Extrait cité:
↓↓↓
Source : Telerama, Marion Rousset, 06-12-2015

Le 15 novembre 2015, le premier ministre et les ministre de la Défense et de l’Interieur rencontrent les forces de l’ordre à la Gare du Nord, Paris.
Photo : Eric Feferberg/REA

Face aux attentats, aux émeutes ou aux crimes, le sociologue s’inquiète de la réponse politique, qui balaye d’un revers de manche toute tentative d’éclairage apportée par les sciences humaines. “Les savants sont soupçonnés immédiatement d’identification avec les criminels”, estime-t-il.

Depuis les attentats du 13 novembre, le flot des commentaires ne s’est pas tari. Certains d’entre eux – dans la classe politique notamment, et récemment encore dans la bouche de Manuel Valls – remettent en cause de façon plus ou moins directe les travaux de sociologie soupçonnés d’« excuser » les horreurs perpétrées par les auteurs des attentats. La réponse du sociologue Bernard Lahire, qui publie justement, en janvier, un essai intitulé Pour la sociologie. Et pour en finir avec une prétendue « culture de l’excuse » (éd. La Découverte, 2016).
↑↑↑
Objectif visé:
Recopiez mot pour mot l’extrait entier sur la sociologie face aux attentats. Ne vous servez que de l’extrait.

Jeu de données:
↓↓↓
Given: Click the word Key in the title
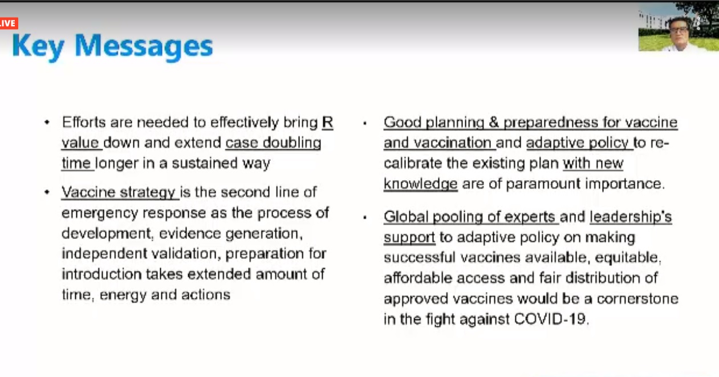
↑↑↑
Réponse attendue:
Source : Telerama, Marion Rousset, 06-12-2015

Le 15 novembre 2015, le premier ministre et les ministre de la Défense et de l’Interieur rencontrent les forces de l’ordre à la Gare du Nord, Paris.
Photo : Eric Feferberg/REA

Face aux attentats, aux émeutes ou aux crimes, le sociologue s’inquiète de la réponse politique, qui balaye d’un revers de manche toute tentative d’éclairage apportée par les sciences humaines. “Les savants sont soupçonnés immédiatement d’identification avec les criminels”, estime-t-il.

Depuis les attentats du 13 novembre, le flot des commentaires ne s’est pas tari. Certains d’entre eux – dans la classe politique notamment, et récemment encore dans la bouche de Manuel Valls – remettent en cause de façon plus ou moins directe les travaux de sociologie soupçonnés d’« excuser » les horreurs perpétrées par les auteurs des attentats. La réponse du sociologue Bernard Lahire, qui publie justement, en janvier, un essai intitulé Pour la sociologie. Et pour en finir avec une prétendue « culture de l’excuse » (éd. La Découverte, 2016).